An ATS policy statement on palliative care for people with serious respiratory illness has reinforced the importance of introducing palliative care early in the care continuum.
Presented at ATS 2022, the long awaited update of a 2008 statement also fleshes out the care delivery models recommending staged levels of primary, secondary and tertiary palliative care.
It sets thresholds for initiating each level of care based on multiple domains of lung function, symptoms, care needs, exacerbations, advanced therapies and caregivers.
One of the coauthors on the policy statement, Associate Professor Natasha Smallwood told the limbic that the 2022 update was a much broader statement than the earlier iteration.
It recognises the growth and advances in the field as well as wider representation in the development of the statement.
“The original statement was really just the ATS but in this statement there are numerous partner associations so there is really that recognition that palliative care in serious respiratory illness is actually the domain of multiple different specialist organisations,” she said.
“It really requires collaborative partnerships to try and deliver this type of care.”
Associate Professor Smallwood, from the Royal Melbourne and Alfred Hospitals, said the new policy statement also included much more about diversity, inclusivity and access to high quality care.
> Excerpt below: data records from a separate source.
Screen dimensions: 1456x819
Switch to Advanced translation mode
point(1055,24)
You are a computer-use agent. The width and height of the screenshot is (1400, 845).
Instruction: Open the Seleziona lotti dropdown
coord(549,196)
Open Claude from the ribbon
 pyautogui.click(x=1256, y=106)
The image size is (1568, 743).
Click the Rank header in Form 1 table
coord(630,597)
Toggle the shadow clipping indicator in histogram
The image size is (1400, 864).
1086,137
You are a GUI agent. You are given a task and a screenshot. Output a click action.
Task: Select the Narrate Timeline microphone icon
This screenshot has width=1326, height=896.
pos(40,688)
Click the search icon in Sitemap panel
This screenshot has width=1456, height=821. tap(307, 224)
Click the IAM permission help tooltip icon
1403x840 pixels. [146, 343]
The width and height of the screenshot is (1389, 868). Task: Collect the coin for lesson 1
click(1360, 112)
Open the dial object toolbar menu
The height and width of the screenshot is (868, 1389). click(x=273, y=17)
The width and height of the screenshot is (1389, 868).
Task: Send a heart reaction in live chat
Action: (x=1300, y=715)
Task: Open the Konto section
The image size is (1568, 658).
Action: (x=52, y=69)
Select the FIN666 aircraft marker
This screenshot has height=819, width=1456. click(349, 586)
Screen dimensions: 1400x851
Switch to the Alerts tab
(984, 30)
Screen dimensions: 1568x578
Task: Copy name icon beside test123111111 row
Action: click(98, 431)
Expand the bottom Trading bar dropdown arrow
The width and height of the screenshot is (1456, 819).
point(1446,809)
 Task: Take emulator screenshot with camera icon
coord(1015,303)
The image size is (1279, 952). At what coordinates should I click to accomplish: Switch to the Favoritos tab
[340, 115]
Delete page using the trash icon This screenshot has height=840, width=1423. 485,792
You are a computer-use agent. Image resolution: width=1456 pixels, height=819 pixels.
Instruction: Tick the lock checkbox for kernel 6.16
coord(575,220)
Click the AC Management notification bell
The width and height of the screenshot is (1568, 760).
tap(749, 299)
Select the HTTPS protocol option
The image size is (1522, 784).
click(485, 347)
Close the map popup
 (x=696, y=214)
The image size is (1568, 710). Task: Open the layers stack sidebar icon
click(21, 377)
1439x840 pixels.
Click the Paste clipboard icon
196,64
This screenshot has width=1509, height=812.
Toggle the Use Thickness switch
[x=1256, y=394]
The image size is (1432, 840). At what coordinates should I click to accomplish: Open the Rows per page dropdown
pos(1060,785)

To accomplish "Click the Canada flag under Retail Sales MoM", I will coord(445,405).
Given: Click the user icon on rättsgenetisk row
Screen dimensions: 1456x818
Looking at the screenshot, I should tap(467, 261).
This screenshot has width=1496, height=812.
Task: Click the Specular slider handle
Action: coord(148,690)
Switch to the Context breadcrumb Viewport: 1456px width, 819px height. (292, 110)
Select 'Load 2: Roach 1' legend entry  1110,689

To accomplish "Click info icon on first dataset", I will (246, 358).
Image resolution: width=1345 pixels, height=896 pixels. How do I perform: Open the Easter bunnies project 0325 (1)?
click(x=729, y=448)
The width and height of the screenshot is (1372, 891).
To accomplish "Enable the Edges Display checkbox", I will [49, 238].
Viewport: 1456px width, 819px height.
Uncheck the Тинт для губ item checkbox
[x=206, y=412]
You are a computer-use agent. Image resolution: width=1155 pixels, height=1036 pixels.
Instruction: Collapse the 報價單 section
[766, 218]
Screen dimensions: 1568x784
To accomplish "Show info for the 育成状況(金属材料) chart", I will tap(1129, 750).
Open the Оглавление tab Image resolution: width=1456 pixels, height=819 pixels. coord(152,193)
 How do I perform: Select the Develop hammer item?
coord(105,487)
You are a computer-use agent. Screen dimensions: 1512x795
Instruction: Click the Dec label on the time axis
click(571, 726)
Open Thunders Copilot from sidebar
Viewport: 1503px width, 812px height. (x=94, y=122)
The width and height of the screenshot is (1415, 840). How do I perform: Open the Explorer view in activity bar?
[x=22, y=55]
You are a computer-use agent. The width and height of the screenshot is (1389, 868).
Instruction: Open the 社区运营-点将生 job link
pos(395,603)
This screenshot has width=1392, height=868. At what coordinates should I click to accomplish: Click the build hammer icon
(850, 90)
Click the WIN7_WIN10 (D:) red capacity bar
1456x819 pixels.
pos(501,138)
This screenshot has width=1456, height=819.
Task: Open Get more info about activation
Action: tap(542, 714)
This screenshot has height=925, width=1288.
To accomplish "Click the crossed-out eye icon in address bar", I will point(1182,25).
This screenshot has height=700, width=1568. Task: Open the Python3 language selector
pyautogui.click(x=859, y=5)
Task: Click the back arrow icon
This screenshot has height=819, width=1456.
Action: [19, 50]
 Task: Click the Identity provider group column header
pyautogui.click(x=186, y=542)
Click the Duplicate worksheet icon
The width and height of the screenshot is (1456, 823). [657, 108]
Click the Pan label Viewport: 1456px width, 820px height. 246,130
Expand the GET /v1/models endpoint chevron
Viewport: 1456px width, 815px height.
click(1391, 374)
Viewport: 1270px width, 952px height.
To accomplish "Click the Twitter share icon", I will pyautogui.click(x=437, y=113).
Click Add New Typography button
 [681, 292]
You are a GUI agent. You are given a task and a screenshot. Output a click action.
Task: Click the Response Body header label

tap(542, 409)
“This policy statement is very specific about saying we really need to recognise that everyone has a right to access this and be more proactive in trying to steer that.”
She said Australia, along with the UK, US and some European countries perform comparatively well globally.
“But there are still huge gaps. Where we really struggle is around equality of access because Australia is geographically vast and culturally diverse as well, so there are some key areas where we need to do more.”
“In regional Australia it is really challenging to access palliative care for people with chronic, non-malignant respiratory conditions.”
Symptom management
The policy statement includes a comprehensive list of clinical tools that can be used to assess different symptoms in different types of respiratory conditions.
“What was not mentioned as much in the previous statement was that it is imperative to measure symptoms because if you cannot measure it, it is very difficult to come up with targeted strategies to address it.”
Associate Professor Smallwood said while the 2008 statement focussed on pain and dyspnoea, the new statement covers a much broader range of symptoms including fatigue and cough and common symptom clusters.
“And while we have shied away from being overly specific — it’s a policy statement not a guideline — we’ve actually been much more holistic in talking about the non-pharmacological approaches as well as the pharmacological approaches to managing symptoms.”
The policy statement notes that advanced palliative therapies such as endobronchial valves in COPD and palliative radiation or stents in lung cancer may be considered in selected patients.